Verify that your existing TiVo A drive is jumpered to Master and connected to the Primary Master IDE port in your PC. Also verify that your existing TiVo B drive is jumpered to Slave and connected to the Primary Slave IDE port in your PC. Lastly verify that your large upgrade drive, for use as your new TiVo A drive, is still jumpered to Master and attach it to the Secondary Master IDE connector in your PC. If this is the drive that you just used to test your Mfs Tools backup image, then the restored image is still present and will be overwritten during the copy/expansion procedure below.

Power up your PC with the Boot Cd in your cd-rom (or Boot Floppy in your floppy drive). Boot Cd users should then hit <enter> to initiate default boot option. You will then see displayed on your screen a series of readouts before presenting you with a linux # prompt. Make sure to review the text output and confirm that your hard drive is being recognized at its full size (you can hold down the shift + page-up to review the output - Boot Cd users page-up approximately 6 times to view drive reports).

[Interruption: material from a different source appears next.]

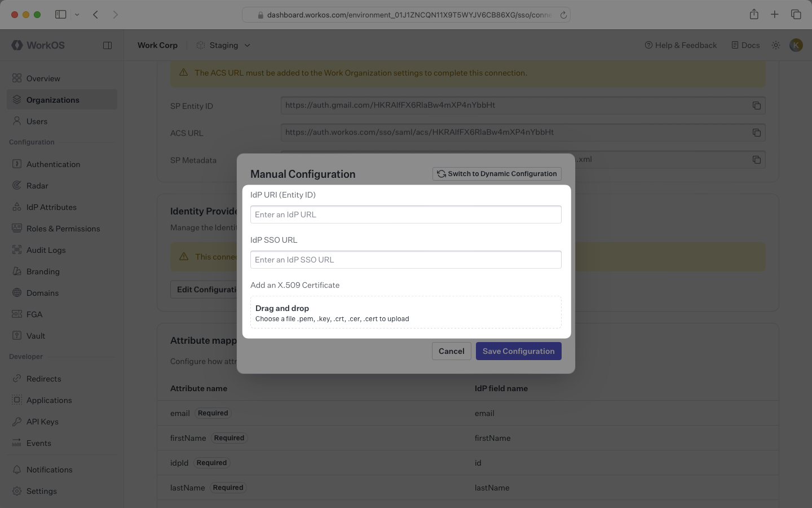Toggle the light/dark theme icon
The height and width of the screenshot is (508, 812).
coord(776,45)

If the drive sizes are not reported correctly, you may either have a locked drive (will report size as 9-10MB - see section 7 for instructions to unlock) or you may need to turn off your computers Bios IDE detection - search Avs TiVo Underground forum if you need assistance accessing your computer's CMOS.

Command to copy/expand from dual drive to new single larger A drive:

(Assumes existing TiVo A drive as Primary Master, existing TiVo B drive as Primary Slave, and new larger upgrade A drive as Secondary Master)

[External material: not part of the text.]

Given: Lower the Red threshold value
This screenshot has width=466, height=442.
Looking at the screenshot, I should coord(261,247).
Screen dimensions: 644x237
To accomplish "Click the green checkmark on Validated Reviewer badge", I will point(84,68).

mfsbackup -Tao - /dev/hda /dev/hdb | mfsrestore -s 127 -xzpi - /dev/hdc

This will generally take from 1-4 hours depending upon drive size, ATA, CPU speed etc. In some circumstances this can take as long as 8 hours or more. Mfs Tools will provide progress readouts and results when completed (if screen goes blank before finishing simply hit the shift key to restore screen if needed). Make sure when the command is finished that no errors were reported. When complete you can press Ctrl-Alt-Del and wait for the 'No more processes ... ' message or the system starts to reboot, then power down. You are now ready to install your drives in your TiVo and can skip to Step 11.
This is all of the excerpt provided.